Le lac est rapidement atteint et nous le contournons rapidement pour nous élever
rapidement et facilement dans la pente herbeuse
en direction du col sans nom.
La table des 3 rois émerge des nuages : l'occasion d'admirer la falaise dont on a aucune idée lorsque l'on est à son sommet !
Nous discutons avec un gars du coin qui nous indique que le sommet envisagé ne présente pas de difficulté.
Il nous indique également qu'à la base, il pensait monter à la table des 3 rois par le col de l'Hurs, mais qu'il a renoncé sans hésitation au vu du névé...Et de nous citer des accidents tragiques dans ce passage !
Nous finissons par reprendre notre route sur la crête....La pente se redresse et passe aux abords d'à-pics dont je m'éloigne.
Il y aura bien quelques passages où il faudra mettre les mains, mais rien de bien méchant.
Je n'avance pas très vite : j'appréhende d'être confronté au vide à chaque détour de rocher !
il n'en sera rien et nous profiterons du sommet pour faire la pause repas.
Flo, facétieuse, va faire son numéro d'équilibriste !

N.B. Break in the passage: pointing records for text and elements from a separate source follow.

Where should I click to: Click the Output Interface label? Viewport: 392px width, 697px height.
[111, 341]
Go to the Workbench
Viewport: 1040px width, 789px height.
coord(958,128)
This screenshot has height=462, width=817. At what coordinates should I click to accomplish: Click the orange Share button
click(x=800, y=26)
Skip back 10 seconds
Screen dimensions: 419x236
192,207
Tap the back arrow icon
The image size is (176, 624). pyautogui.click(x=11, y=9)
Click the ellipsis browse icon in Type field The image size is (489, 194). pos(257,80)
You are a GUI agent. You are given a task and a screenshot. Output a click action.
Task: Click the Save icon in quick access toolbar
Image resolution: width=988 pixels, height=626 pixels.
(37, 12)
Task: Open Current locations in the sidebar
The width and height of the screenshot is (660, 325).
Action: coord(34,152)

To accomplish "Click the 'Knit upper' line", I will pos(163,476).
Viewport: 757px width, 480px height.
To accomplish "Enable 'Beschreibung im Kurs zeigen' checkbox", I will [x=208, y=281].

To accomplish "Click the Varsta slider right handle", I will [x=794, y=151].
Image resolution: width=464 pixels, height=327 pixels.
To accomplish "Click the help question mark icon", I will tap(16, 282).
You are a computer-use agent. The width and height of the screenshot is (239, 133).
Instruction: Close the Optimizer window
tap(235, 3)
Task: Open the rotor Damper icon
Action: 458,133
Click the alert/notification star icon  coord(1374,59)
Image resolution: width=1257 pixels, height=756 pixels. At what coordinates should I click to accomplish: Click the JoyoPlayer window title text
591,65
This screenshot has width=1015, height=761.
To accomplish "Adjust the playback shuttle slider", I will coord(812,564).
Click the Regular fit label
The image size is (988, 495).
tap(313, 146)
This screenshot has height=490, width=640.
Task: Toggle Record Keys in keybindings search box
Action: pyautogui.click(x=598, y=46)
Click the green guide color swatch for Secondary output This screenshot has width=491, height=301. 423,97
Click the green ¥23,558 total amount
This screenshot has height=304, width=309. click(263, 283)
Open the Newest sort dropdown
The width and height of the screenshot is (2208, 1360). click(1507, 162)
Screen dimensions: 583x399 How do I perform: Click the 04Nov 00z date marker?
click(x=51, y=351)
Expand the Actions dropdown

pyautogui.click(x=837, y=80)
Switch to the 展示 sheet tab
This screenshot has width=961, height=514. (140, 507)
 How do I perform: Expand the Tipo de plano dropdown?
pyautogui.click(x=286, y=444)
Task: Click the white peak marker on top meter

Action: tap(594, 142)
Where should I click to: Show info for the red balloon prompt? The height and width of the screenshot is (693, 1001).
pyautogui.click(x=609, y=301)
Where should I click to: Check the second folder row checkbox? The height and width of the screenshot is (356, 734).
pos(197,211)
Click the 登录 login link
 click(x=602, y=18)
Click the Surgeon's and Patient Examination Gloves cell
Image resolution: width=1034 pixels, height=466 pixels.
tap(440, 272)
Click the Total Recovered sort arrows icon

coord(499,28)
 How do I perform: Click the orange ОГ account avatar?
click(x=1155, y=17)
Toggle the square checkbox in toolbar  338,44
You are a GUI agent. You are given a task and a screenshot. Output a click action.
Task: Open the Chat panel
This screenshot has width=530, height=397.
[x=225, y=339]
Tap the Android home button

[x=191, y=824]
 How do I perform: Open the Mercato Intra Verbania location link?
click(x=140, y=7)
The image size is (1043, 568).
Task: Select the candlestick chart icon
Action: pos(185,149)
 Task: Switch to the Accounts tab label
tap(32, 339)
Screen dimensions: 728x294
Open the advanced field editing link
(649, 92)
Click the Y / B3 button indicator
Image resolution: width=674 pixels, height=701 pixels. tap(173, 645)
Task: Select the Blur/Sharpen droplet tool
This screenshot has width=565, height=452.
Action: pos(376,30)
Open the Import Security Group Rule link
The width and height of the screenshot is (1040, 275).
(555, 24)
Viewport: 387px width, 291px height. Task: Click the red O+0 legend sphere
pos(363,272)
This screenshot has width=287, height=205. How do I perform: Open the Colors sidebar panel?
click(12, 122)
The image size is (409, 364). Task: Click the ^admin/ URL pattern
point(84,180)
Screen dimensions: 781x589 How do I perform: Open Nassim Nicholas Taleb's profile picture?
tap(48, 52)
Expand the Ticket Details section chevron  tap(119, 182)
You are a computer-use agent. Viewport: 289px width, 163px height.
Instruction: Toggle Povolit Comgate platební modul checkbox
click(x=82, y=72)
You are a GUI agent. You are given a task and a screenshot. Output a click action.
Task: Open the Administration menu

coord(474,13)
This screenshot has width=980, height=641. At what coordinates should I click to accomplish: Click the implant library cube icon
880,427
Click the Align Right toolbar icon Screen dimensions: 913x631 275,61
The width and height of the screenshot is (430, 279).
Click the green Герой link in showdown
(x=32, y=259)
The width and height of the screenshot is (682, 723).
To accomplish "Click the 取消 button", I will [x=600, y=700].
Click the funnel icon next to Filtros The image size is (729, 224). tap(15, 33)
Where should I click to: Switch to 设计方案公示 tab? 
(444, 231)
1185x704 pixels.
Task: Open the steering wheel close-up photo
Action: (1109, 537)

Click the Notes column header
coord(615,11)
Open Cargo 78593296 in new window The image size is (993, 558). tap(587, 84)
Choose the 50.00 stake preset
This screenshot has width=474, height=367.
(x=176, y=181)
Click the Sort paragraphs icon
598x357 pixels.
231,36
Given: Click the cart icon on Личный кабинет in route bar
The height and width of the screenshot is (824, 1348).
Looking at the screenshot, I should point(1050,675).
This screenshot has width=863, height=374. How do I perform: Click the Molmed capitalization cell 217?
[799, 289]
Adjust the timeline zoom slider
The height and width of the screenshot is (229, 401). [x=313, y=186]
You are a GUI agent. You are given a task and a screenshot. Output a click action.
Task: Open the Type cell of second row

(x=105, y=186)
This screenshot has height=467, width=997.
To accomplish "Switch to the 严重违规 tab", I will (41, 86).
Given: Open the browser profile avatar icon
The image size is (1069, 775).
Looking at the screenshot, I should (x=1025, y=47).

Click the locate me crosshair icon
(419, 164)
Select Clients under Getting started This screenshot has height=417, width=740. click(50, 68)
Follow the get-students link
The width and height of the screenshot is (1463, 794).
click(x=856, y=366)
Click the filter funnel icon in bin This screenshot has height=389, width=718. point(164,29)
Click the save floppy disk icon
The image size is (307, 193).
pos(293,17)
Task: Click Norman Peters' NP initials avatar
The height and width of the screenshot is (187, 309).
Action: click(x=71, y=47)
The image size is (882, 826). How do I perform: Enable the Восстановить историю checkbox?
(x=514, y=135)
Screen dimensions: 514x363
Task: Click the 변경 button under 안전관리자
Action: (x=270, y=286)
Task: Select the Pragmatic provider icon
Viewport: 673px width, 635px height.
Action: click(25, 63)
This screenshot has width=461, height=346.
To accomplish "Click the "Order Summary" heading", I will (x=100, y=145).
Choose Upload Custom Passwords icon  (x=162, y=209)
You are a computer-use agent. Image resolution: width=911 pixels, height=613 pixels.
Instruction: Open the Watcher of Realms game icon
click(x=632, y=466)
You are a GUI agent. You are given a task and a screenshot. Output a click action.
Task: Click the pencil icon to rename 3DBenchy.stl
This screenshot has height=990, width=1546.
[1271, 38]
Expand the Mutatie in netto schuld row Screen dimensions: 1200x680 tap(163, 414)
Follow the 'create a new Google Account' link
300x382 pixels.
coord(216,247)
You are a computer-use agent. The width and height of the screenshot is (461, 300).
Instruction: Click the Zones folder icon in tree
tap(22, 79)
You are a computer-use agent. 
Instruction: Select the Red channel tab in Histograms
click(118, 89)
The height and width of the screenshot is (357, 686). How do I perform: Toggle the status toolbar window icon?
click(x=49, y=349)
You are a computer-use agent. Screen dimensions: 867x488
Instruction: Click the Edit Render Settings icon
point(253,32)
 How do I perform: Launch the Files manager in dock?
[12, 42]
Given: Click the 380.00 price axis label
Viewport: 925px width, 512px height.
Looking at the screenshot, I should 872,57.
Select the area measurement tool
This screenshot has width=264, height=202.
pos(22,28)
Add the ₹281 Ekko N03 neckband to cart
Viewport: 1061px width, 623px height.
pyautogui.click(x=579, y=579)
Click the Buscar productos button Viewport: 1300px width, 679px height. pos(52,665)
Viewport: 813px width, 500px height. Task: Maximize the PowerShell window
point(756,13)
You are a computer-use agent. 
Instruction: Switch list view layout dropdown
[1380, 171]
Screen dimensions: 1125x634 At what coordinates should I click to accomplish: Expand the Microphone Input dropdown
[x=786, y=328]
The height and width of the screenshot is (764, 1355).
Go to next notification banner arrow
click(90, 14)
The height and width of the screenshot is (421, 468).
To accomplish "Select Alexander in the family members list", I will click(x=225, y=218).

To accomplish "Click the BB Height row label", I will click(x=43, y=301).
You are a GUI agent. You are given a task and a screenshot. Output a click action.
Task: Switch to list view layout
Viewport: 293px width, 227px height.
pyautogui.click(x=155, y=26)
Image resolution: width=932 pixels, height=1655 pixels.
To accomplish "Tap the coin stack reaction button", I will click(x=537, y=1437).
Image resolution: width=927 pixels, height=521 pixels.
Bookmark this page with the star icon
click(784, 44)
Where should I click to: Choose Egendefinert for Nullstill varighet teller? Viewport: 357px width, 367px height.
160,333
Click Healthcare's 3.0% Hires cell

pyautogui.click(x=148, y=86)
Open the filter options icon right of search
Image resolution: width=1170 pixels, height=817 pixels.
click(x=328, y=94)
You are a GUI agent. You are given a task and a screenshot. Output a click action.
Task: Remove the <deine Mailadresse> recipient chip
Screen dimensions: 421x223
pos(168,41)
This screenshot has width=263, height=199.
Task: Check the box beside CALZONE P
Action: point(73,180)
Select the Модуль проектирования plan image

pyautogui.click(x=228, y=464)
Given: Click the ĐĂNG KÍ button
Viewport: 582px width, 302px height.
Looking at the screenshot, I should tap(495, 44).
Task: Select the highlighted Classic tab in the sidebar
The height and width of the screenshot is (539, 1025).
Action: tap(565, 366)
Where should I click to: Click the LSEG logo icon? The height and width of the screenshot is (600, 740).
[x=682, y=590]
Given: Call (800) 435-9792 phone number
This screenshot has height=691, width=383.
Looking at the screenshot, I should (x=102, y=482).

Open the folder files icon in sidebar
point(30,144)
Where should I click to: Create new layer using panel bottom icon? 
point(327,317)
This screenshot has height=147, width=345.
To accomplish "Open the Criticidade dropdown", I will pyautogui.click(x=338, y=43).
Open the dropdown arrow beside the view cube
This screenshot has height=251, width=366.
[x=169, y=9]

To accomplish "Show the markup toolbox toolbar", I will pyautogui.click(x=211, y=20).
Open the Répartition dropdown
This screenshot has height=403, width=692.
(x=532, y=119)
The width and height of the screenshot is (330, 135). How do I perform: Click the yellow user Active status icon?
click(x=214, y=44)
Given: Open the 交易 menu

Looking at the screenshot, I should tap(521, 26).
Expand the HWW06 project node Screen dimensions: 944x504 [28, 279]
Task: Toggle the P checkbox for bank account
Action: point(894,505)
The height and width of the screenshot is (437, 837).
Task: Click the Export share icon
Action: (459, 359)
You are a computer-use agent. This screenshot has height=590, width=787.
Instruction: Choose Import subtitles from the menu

Nous amorçons notre descente face aux aiguilles d'Ansabère
avant de plonger dans la pente pour rejoindre la crête
Entre le col et le lac, nous ferons une dernière pause loin de la foule afin de savourer une dernière fois les paysages grandioses qui nous entourent
avant de nous résigner à redescendre dans la vallée, à redescendre sur terre.